Inhaltlich hat das eigentlich praktisch keine Auswirkung: Ich halte mein mobiles Gerät über eine Buchseite und bekommen ein goodie. Das können Geräusche, Animationen oder 3D Bilder sein. Anders als beim allgegenwärtigen TipToi muss ich dafür keinen bestimmten Punkt anvisieren, sondern es reicht, die jeweilige Seite anzulaufen.
Und genau da ist noch mein Problem. Ich finde schon, dass das im Moment eine Anreicherung ist und keine zwingende Erweiterung. Die Geschichte wird ja nicht auf einer anderen Ebene weitererzählt. Das aber wäre es, was mich interessiert.
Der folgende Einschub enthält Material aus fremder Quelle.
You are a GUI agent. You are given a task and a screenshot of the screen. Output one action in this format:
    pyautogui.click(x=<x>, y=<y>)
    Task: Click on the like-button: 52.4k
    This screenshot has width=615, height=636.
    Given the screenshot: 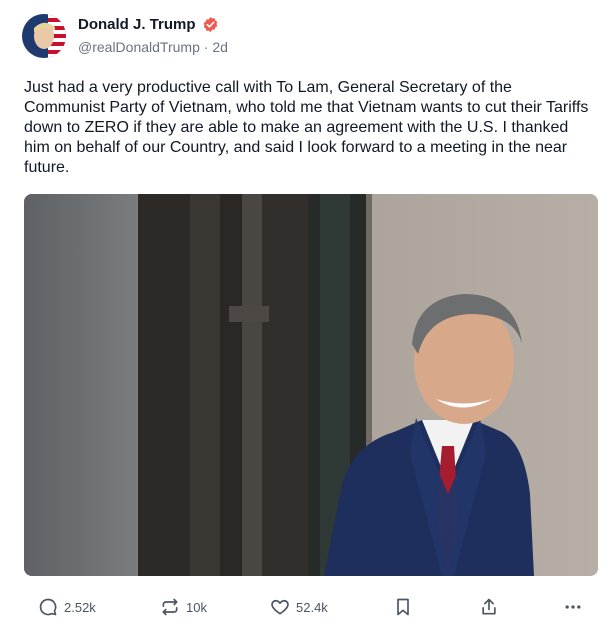 What is the action you would take?
    pyautogui.click(x=299, y=607)
    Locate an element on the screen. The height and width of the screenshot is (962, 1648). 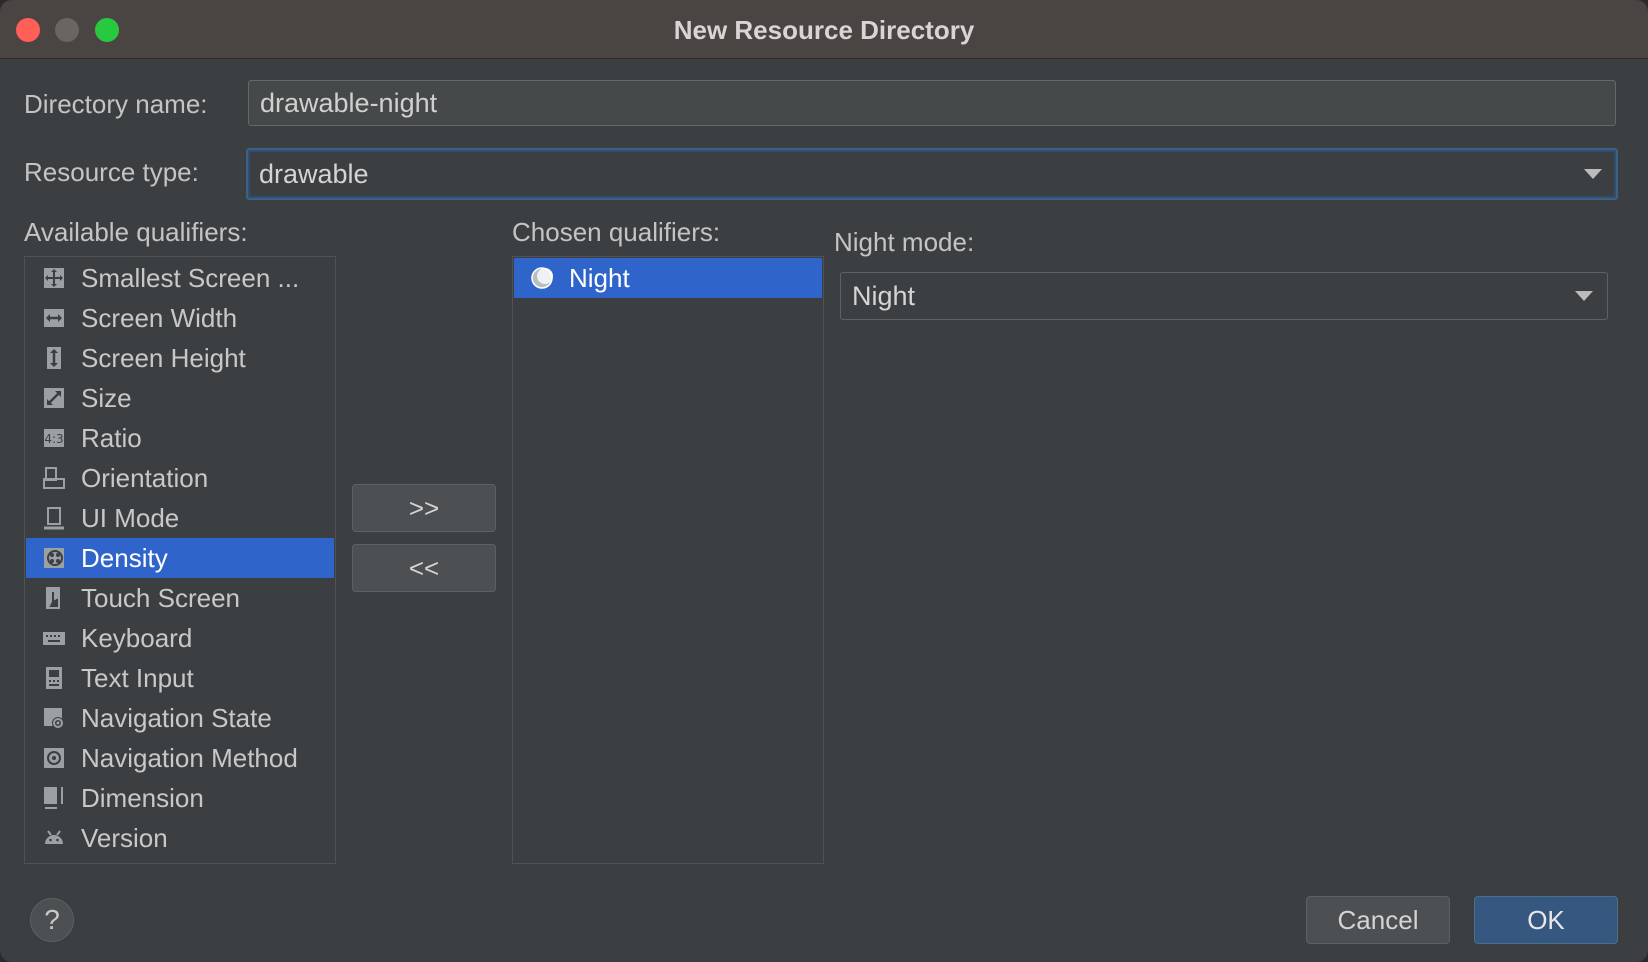
night-mode-dropdown: Night is located at coordinates (1224, 296).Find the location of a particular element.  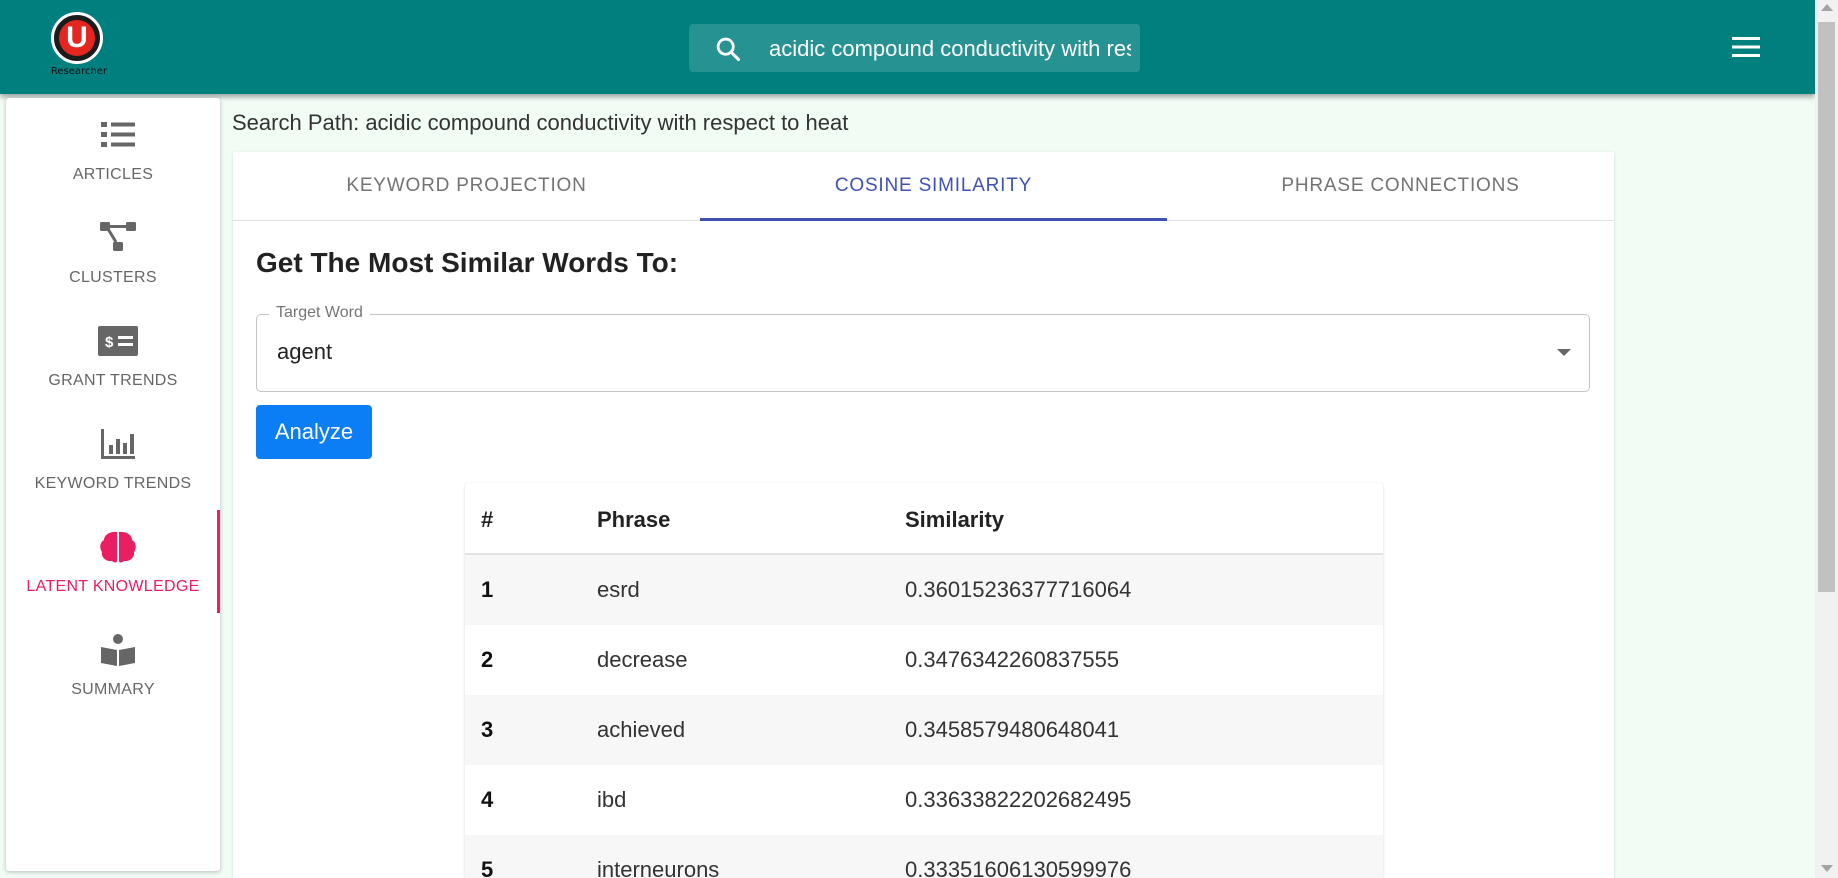

table-header: # Phrase Similarity is located at coordinates (924, 519).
Ich finde Bücher perfekt. Als Produkt, als Medium für Geschichten. Sie geben genausoviel vor, wie es braucht, um einen reinzuziehen und lassen genug Platz für Eigenes.
Eine Erweiterung wäre es, wenn sich eine völlig neue Geschichte in einer ganz anderen Ebene entfaltet. Ich glaube aber eben auch, dass man solche Geschichten vorab so konzipieren sollte. Und nicht erst hintendran noch was dranschraubt, was es eigentlich nicht braucht. Das ist Spielerei und dafür brauche ich dann ja auch kein Buch anzuschauen, sondern kann nochmal zum nächsten Pokestop laufen.
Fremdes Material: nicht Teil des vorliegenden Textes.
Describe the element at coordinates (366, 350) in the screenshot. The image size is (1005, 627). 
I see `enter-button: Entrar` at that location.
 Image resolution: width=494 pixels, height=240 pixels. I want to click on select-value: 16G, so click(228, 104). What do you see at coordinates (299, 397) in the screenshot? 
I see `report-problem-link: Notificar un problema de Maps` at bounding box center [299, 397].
Es ist wie so oft im Buchbereich, wenn bahnbrechende Neuerungen anstehen. Dann werden die verschlagwortet und tauchen überall auf, keiner weiss so recht, keiner glaubt dran und dann machen es alle doch irgendwie.
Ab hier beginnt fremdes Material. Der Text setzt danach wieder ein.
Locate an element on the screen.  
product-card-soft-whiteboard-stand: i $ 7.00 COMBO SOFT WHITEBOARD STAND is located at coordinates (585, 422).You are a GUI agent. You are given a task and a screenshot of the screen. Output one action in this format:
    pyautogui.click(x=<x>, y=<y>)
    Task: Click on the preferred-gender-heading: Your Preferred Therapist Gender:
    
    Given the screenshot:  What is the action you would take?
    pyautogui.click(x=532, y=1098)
Im Fall der erweiterten Realität würde ich mir den Fortschritt noch nicht mal so sehr auf ein bestimmtes Buch beschränkt wünschen. Warum schicken Verlag keine erweiterten Vorschauen raus, wo man mit dem Handy über die Vorschau geht und dann Elemente eingespielt werden: Symbole, Musik, vielleicht sogar eine digitale Schnitzeljagd quer durch die Vorschau. Dieser Gedanke beglückt mich. Anstatt mich durch hunderte rutschiger Seiten durchzublättern und ständig zu denken, dass sich das doch alles gleich anhört, würde mich das Kopfportrait einer Autorin anschauen, die in ihrer Originalsprache von ihrem neuesten Liebesroman erzählt. Oder bei einem Reiseroman würde sich eine Weltkugel mit eingezeichneter Reiseroute entfalten.
Oder – und das fände ich auch super – man verschickt angereicherte Leseproben, weil Leseproben per se ja immer die Pest sind. Und wenn man die anreichert, dann könnte da was Spannendes draus werden und man will wirklich das Buch lesen und denkt sich nicht, dass es so ätzend ist, wenn man jetzt bis Seite 40 gelesen hat und dann kauft man das Buch und fängt dann wieder von vorne an.
So, und jetzt gehe ich noch ein bisschen auf die Jagd nach Knuddeluff und Konsorten. Weil es Spass macht und die Sonne scheint.